Diagram Analysis
Overview of Diagram Analysis
Deeptrain’s diagram analysis engine bridges the gap between static visual assets and the logical reasoning required by LLMs. While traditional OCR focuses on text extraction, Deeptrain parses the structural relationships, decision nodes, and directional flows within technical diagrams. This allows AI agents to "understand" system architectures, business workflows, and complex data relations as actionable logic rather than just pixels.
Supported Visual Assets
The platform is optimized for a variety of technical and structural visuals:
- Flowcharts: Mapping decision paths, loops, and terminal points.

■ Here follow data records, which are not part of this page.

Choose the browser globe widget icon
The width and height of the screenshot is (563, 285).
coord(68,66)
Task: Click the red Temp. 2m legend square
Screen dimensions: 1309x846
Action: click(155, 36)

- System Architectures: Identifying components (databases, servers, APIs) and their interconnections.
- UML & Sequence Diagrams: Extracting temporal logic and interaction orders between entities.
- Graphs and Charts: Converting visual data points into structured numerical formats.

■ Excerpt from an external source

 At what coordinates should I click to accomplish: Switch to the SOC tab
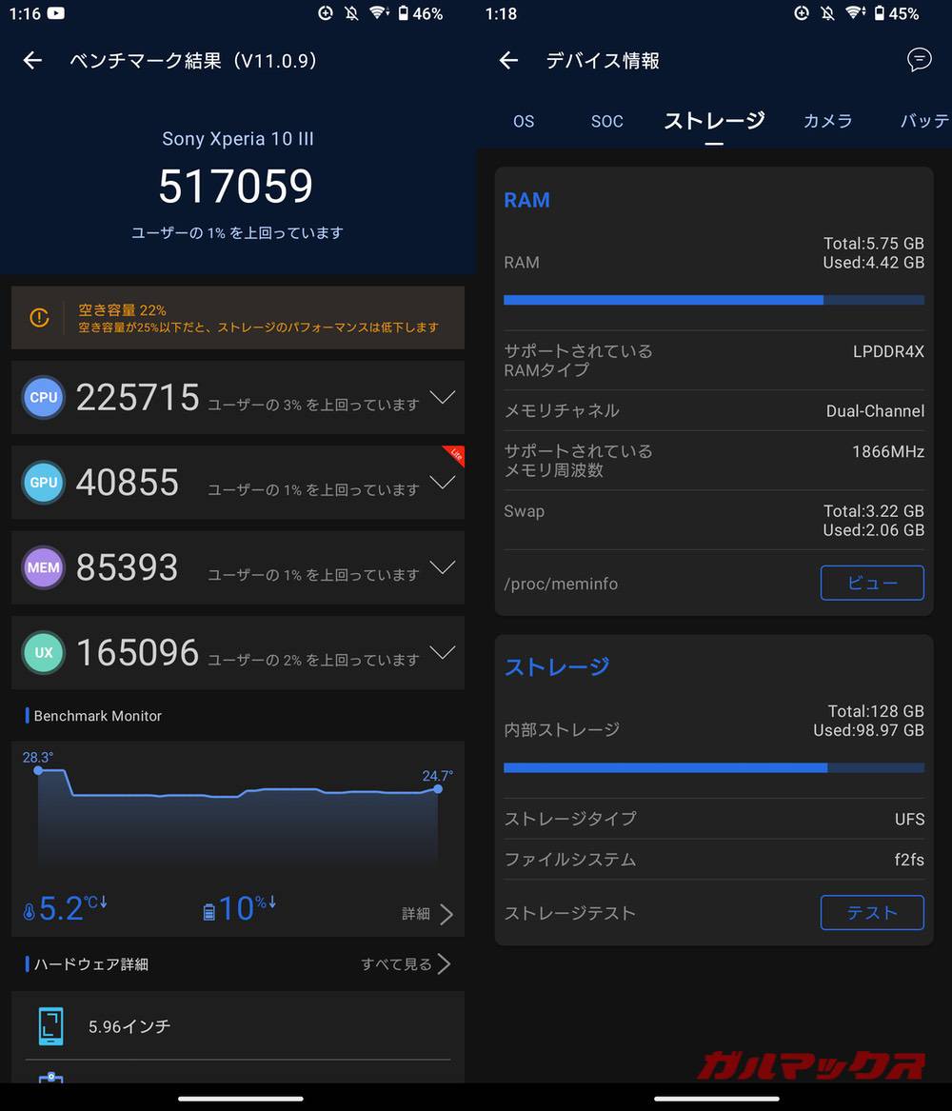[x=606, y=121]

Logic Extraction Interface
To process a diagram, users interact with the multi-modal ingestion endpoint. Deeptrain converts the visual input into a structured schema—typically JSON or Markdown—that an LLM can ingest into its context window.
Usage Example
The following example demonstrates how to send a visual flowchart to Deeptrain and retrieve a logical mapping for use in an AI agent's prompt.
from deeptrain import MultiModalConnector
# Initialize the connector
dt = MultiModalConnector(api_key="your_api_key")
# Analyze a technical flowchart
analysis_result = dt.diagram.analyze(
source="./assets/system_workflow.png",
output_format="structured_logic",
detail_level="high"
)
# The result can now be passed directly to an LLM
print(analysis_result.logic_summary)
Input Parameters
| Parameter | Type | Description |
| :--- | :--- | :--- |
| source | String / File | Path to the image file (PNG, JPEG, SVG) or a direct URL. |
| output_format | String | Determines the structure of the data: json, markdown_list, or graphviz. |
| detail_level | String | low (summary) or high (full node-by-node extraction). |
Integrating with AI Agents
Once logic is extracted, it acts as "Visual Context." This allows you to build agents that can perform the following:
- Workflow Validation: Ask an agent, "Does this flowchart have any circular logic?"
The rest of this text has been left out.